- Exercise aim -
Continue the article below on techniques for improving memory retention, picking up directly after its final sentence.

Can you develop a photographic memory?
As a trainer, one of my biggest challenges is figuring out how to help my training participants to retain more from what they learn.
Don't we all wish we had photographic memories? And that friend or relative who seems to be able to recall minutest details from decades ago is probably blessed genetically or is an X-Men. And like the mutants, this gift is very rare.
These are eight techniques that I either use during my training sessions to boost memory retention and/or advise participants to do after the training.
1. Read Aloud
Many effective sales people will tell you that when they present their product's or service's features and benefits to prospects, while showing them an image or graph, the prospect's memory improves.
My sister is completing her PhD thesis on the topic of how reading aloud improves your writing skills. I guess reading aloud also ties in with memory in some strange physiological way, we haven't understood yet.
I love this quote from Jim Rohn, which I share with participants who attend my Leadership training - "Leaders are readers."

- Provided information -
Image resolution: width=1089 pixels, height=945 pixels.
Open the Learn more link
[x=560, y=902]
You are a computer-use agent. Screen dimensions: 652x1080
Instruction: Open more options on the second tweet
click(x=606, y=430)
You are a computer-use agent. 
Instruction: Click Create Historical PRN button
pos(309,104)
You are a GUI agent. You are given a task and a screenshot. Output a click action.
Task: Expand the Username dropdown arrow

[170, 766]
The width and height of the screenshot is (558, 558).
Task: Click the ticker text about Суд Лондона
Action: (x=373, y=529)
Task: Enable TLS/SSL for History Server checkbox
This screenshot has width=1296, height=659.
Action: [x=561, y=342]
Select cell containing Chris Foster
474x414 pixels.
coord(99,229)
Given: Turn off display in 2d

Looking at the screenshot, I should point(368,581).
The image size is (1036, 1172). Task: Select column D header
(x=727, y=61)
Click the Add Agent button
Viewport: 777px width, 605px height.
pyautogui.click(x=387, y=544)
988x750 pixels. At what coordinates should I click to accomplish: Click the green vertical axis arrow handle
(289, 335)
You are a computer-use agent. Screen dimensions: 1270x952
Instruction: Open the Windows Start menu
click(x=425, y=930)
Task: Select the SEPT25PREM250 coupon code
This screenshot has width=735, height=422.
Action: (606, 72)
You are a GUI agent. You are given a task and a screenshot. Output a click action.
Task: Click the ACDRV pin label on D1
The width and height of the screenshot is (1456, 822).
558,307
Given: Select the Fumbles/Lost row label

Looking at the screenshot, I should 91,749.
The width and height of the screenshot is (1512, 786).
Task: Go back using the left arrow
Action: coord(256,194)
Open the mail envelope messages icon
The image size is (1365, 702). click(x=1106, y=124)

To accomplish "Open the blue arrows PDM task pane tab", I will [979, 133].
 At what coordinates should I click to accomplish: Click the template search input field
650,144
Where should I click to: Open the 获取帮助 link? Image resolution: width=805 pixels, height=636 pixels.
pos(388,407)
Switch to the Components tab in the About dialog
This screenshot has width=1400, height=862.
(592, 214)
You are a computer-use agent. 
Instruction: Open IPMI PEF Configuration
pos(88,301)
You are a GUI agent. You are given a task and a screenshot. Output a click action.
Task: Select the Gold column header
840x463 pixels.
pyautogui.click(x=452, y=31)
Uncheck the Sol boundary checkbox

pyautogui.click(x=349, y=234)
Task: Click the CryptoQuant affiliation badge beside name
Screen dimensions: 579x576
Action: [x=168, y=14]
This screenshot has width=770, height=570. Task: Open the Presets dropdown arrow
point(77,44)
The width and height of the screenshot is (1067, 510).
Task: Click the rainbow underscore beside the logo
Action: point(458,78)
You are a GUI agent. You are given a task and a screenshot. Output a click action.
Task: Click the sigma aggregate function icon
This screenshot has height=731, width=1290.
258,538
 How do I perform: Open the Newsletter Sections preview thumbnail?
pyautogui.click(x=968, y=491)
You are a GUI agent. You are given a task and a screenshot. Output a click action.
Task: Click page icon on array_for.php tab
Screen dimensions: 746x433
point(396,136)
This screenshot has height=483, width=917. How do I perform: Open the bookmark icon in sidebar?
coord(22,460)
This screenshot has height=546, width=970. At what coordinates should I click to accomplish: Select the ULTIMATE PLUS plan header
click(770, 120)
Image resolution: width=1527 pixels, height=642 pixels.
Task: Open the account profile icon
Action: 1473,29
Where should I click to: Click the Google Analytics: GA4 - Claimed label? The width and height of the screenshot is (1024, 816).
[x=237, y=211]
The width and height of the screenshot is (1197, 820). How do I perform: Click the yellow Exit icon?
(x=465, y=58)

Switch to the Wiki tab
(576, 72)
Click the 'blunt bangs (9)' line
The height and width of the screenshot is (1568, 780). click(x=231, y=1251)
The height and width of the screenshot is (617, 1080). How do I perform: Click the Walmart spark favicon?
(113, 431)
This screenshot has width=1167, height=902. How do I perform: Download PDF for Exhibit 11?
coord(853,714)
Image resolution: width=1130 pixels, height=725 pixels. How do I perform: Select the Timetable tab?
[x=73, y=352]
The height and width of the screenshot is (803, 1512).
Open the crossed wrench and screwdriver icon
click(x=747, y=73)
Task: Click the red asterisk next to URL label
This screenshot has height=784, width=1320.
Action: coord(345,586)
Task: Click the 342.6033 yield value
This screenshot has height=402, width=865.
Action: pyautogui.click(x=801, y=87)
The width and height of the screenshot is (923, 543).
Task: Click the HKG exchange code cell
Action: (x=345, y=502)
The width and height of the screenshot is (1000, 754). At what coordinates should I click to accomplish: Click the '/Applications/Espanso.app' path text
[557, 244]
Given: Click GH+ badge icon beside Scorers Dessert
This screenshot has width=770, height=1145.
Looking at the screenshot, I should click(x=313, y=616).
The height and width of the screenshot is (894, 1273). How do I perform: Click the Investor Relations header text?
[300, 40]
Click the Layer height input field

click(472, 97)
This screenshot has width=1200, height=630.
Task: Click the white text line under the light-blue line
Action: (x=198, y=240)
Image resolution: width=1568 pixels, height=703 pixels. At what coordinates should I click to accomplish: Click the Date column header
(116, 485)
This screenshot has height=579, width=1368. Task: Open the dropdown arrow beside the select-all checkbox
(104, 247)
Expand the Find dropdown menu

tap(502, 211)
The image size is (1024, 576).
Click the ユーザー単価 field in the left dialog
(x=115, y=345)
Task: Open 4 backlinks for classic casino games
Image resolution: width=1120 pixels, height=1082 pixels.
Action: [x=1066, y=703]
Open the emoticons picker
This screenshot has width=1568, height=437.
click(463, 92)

- Response to this task -
Here's some bad news for Amazon Kindle and you guys who love digital books. Recent studies show that reading a physical book improves memory much more than e-books.
2. Write It Out
All participants who attend my trainings always end up with painful hands because they do a lot of writing - and who writes much anyway nowadays.
After you've read something, take time to summarise the salient points of what you learned.
I suppose underlining and highlighting also aids in memory retention and my hunch is that it's not as effective as writing out a summary of what you learned.
Here's more bad news for you digital aficionados - research shows that writing on paper improves retention much more than writing on tablets or typing on computers. This the reason I still use printed work material for my participants rather than digital versions.
3. Teach It or Demonstrate It
When you teach someone what you've recently learned, your brain remembers more. That's why teachers and lecturers (trainers too), tend to remember the details of what they teach after many repetitions.
Demonstrating to others how something is done is a great memory enhancer. It's revision in practice. That's why the best surgeons are also teachers who have junior doctors attached to them.
4. Listen to it
This is very pertinent with regards to books. When you listen to something besides just seeing it in text or images, you remember more.
This is the reason audiobooks have become very popular. And many titles on Amazon exist in print, Kindle Books and Audible audiobooks. Kindle has become so popular that Amazon has created the Kindle Reading App that is free to be used with tablets, laptops and desktops.
There are some trainers who encourage their students to listen to their audio trainings at least 7 times to enhance retention.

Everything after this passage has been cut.